• **Task statement**:
Each line below should be repeated exactly as it stands.

++++++++

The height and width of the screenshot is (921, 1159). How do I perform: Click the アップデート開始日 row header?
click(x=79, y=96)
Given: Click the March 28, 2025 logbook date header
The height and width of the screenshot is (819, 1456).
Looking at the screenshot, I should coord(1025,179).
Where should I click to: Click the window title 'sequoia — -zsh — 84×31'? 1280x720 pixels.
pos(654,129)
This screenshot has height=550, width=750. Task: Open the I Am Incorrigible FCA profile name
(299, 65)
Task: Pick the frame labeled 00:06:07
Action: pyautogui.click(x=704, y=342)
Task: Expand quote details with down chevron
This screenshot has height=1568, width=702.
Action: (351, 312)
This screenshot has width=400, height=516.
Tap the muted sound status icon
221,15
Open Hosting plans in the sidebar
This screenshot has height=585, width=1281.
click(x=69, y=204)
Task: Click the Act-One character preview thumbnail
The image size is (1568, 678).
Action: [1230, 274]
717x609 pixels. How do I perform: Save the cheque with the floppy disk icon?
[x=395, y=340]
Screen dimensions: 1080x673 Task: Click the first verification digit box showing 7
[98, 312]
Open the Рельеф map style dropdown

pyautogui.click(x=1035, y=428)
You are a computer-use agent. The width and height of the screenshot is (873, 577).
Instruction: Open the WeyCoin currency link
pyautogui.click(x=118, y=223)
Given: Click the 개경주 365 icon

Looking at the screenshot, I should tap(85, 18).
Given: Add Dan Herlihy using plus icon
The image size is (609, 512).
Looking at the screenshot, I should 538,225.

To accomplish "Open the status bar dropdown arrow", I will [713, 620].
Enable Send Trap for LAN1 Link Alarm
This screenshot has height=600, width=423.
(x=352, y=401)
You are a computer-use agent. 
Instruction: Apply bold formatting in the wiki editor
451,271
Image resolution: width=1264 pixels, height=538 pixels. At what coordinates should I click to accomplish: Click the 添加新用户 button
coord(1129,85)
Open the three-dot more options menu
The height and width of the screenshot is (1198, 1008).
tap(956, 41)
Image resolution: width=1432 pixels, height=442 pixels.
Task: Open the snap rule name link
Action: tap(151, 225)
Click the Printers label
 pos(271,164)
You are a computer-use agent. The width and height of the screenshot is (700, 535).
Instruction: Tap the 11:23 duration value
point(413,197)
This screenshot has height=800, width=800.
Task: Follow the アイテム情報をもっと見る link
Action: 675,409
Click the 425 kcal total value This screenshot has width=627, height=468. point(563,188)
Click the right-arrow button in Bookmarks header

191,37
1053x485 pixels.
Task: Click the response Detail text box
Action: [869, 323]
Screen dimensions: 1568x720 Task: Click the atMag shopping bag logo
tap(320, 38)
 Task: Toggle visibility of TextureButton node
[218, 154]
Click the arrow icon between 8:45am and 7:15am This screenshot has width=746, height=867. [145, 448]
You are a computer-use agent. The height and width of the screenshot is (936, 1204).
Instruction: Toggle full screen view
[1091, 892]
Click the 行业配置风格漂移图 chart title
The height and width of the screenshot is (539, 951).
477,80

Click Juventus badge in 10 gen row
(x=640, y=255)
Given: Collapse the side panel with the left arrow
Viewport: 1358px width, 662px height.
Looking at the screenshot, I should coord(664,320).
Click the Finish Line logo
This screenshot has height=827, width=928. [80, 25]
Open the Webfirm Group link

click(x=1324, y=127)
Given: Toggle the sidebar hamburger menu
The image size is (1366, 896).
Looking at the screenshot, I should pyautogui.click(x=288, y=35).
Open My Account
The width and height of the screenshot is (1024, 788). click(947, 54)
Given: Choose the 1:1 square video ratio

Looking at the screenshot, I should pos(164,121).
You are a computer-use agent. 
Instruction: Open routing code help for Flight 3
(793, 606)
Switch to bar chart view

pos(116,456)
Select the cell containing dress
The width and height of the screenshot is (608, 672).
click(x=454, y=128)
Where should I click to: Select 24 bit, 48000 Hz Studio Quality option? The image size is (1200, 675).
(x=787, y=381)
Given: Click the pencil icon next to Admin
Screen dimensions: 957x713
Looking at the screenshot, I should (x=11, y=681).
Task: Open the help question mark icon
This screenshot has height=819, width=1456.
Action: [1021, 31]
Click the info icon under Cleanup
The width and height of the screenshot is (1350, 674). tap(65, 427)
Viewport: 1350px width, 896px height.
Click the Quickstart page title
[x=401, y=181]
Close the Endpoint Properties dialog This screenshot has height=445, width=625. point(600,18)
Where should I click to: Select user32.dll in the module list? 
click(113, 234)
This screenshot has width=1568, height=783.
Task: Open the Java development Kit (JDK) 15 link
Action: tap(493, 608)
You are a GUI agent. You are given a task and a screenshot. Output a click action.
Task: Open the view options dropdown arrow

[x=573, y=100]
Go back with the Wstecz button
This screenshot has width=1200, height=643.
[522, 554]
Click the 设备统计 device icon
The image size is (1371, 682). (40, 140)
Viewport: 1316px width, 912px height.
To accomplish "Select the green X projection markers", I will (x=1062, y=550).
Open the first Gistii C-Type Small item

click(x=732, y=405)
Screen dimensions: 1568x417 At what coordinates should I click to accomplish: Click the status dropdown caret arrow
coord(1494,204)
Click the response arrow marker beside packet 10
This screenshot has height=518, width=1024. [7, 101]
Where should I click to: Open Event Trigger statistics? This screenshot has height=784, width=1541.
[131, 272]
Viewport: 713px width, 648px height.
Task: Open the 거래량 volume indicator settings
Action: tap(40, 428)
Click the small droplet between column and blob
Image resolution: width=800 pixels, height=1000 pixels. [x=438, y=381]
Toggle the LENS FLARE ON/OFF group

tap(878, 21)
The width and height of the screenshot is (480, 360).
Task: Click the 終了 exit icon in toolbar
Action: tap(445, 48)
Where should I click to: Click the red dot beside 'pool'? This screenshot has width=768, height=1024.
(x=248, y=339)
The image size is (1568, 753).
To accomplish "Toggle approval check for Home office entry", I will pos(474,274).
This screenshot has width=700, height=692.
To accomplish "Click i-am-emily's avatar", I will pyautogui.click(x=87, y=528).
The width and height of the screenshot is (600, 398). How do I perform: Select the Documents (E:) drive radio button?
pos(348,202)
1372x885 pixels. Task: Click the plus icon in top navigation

++++++++

• **Solution to the exercise**:
The height and width of the screenshot is (921, 1159). How do I perform: Click the アップデート開始日 row header?
click(x=79, y=96)
Given: Click the March 28, 2025 logbook date header
The height and width of the screenshot is (819, 1456).
Looking at the screenshot, I should coord(1025,179).
Where should I click to: Click the window title 'sequoia — -zsh — 84×31'? 1280x720 pixels.
pos(654,129)
This screenshot has height=550, width=750. Task: Open the I Am Incorrigible FCA profile name
(299, 65)
Task: Pick the frame labeled 00:06:07
Action: pyautogui.click(x=704, y=342)
Task: Expand quote details with down chevron
This screenshot has height=1568, width=702.
Action: (351, 312)
This screenshot has width=400, height=516.
Tap the muted sound status icon
221,15
Open Hosting plans in the sidebar
This screenshot has height=585, width=1281.
click(x=69, y=204)
Task: Click the Act-One character preview thumbnail
The image size is (1568, 678).
Action: [1230, 274]
717x609 pixels. How do I perform: Save the cheque with the floppy disk icon?
[x=395, y=340]
Screen dimensions: 1080x673 Task: Click the first verification digit box showing 7
[98, 312]
Open the Рельеф map style dropdown

pyautogui.click(x=1035, y=428)
You are a computer-use agent. The width and height of the screenshot is (873, 577).
Instruction: Open the WeyCoin currency link
pyautogui.click(x=118, y=223)
Given: Click the 개경주 365 icon

Looking at the screenshot, I should tap(85, 18).
Given: Add Dan Herlihy using plus icon
The image size is (609, 512).
Looking at the screenshot, I should 538,225.

To accomplish "Open the status bar dropdown arrow", I will [713, 620].
Enable Send Trap for LAN1 Link Alarm
This screenshot has height=600, width=423.
(x=352, y=401)
You are a computer-use agent. 
Instruction: Apply bold formatting in the wiki editor
451,271
Image resolution: width=1264 pixels, height=538 pixels. At what coordinates should I click to accomplish: Click the 添加新用户 button
coord(1129,85)
Open the three-dot more options menu
The height and width of the screenshot is (1198, 1008).
tap(956, 41)
Image resolution: width=1432 pixels, height=442 pixels.
Task: Open the snap rule name link
Action: tap(151, 225)
Click the Printers label
 pos(271,164)
You are a computer-use agent. The width and height of the screenshot is (700, 535).
Instruction: Tap the 11:23 duration value
point(413,197)
This screenshot has height=800, width=800.
Task: Follow the アイテム情報をもっと見る link
Action: 675,409
Click the 425 kcal total value This screenshot has width=627, height=468. point(563,188)
Click the right-arrow button in Bookmarks header

191,37
1053x485 pixels.
Task: Click the response Detail text box
Action: [869, 323]
Screen dimensions: 1568x720 Task: Click the atMag shopping bag logo
tap(320, 38)
 Task: Toggle visibility of TextureButton node
[218, 154]
Click the arrow icon between 8:45am and 7:15am This screenshot has width=746, height=867. [145, 448]
You are a computer-use agent. The height and width of the screenshot is (936, 1204).
Instruction: Toggle full screen view
[1091, 892]
Click the 行业配置风格漂移图 chart title
The height and width of the screenshot is (539, 951).
477,80

Click Juventus badge in 10 gen row
(x=640, y=255)
Given: Collapse the side panel with the left arrow
Viewport: 1358px width, 662px height.
Looking at the screenshot, I should coord(664,320).
Click the Finish Line logo
This screenshot has height=827, width=928. [80, 25]
Open the Webfirm Group link

click(x=1324, y=127)
Given: Toggle the sidebar hamburger menu
The image size is (1366, 896).
Looking at the screenshot, I should pyautogui.click(x=288, y=35).
Open My Account
The width and height of the screenshot is (1024, 788). click(947, 54)
Given: Choose the 1:1 square video ratio

Looking at the screenshot, I should pos(164,121).
You are a computer-use agent. 
Instruction: Open routing code help for Flight 3
(793, 606)
Switch to bar chart view

pos(116,456)
Select the cell containing dress
The width and height of the screenshot is (608, 672).
click(x=454, y=128)
Where should I click to: Select 24 bit, 48000 Hz Studio Quality option? The image size is (1200, 675).
(x=787, y=381)
Given: Click the pencil icon next to Admin
Screen dimensions: 957x713
Looking at the screenshot, I should (x=11, y=681).
Task: Open the help question mark icon
This screenshot has height=819, width=1456.
Action: [1021, 31]
Click the info icon under Cleanup
The width and height of the screenshot is (1350, 674). tap(65, 427)
Viewport: 1350px width, 896px height.
Click the Quickstart page title
[x=401, y=181]
Close the Endpoint Properties dialog This screenshot has height=445, width=625. point(600,18)
Where should I click to: Select user32.dll in the module list? 
click(113, 234)
This screenshot has width=1568, height=783.
Task: Open the Java development Kit (JDK) 15 link
Action: tap(493, 608)
You are a GUI agent. You are given a task and a screenshot. Output a click action.
Task: Open the view options dropdown arrow

[x=573, y=100]
Go back with the Wstecz button
This screenshot has width=1200, height=643.
[522, 554]
Click the 设备统计 device icon
The image size is (1371, 682). (40, 140)
Viewport: 1316px width, 912px height.
To accomplish "Select the green X projection markers", I will (x=1062, y=550).
Open the first Gistii C-Type Small item

click(x=732, y=405)
Screen dimensions: 1568x417 At what coordinates should I click to accomplish: Click the status dropdown caret arrow
coord(1494,204)
Click the response arrow marker beside packet 10
This screenshot has height=518, width=1024. [7, 101]
Where should I click to: Open Event Trigger statistics? This screenshot has height=784, width=1541.
[131, 272]
Viewport: 713px width, 648px height.
Task: Open the 거래량 volume indicator settings
Action: tap(40, 428)
Click the small droplet between column and blob
Image resolution: width=800 pixels, height=1000 pixels. [x=438, y=381]
Toggle the LENS FLARE ON/OFF group

tap(878, 21)
The width and height of the screenshot is (480, 360).
Task: Click the 終了 exit icon in toolbar
Action: tap(445, 48)
Where should I click to: Click the red dot beside 'pool'? This screenshot has width=768, height=1024.
(x=248, y=339)
The image size is (1568, 753).
To accomplish "Toggle approval check for Home office entry", I will pos(474,274).
This screenshot has width=700, height=692.
To accomplish "Click i-am-emily's avatar", I will pyautogui.click(x=87, y=528).
The width and height of the screenshot is (600, 398). How do I perform: Select the Documents (E:) drive radio button?
pos(348,202)
1372x885 pixels. Task: Click the plus icon in top navigation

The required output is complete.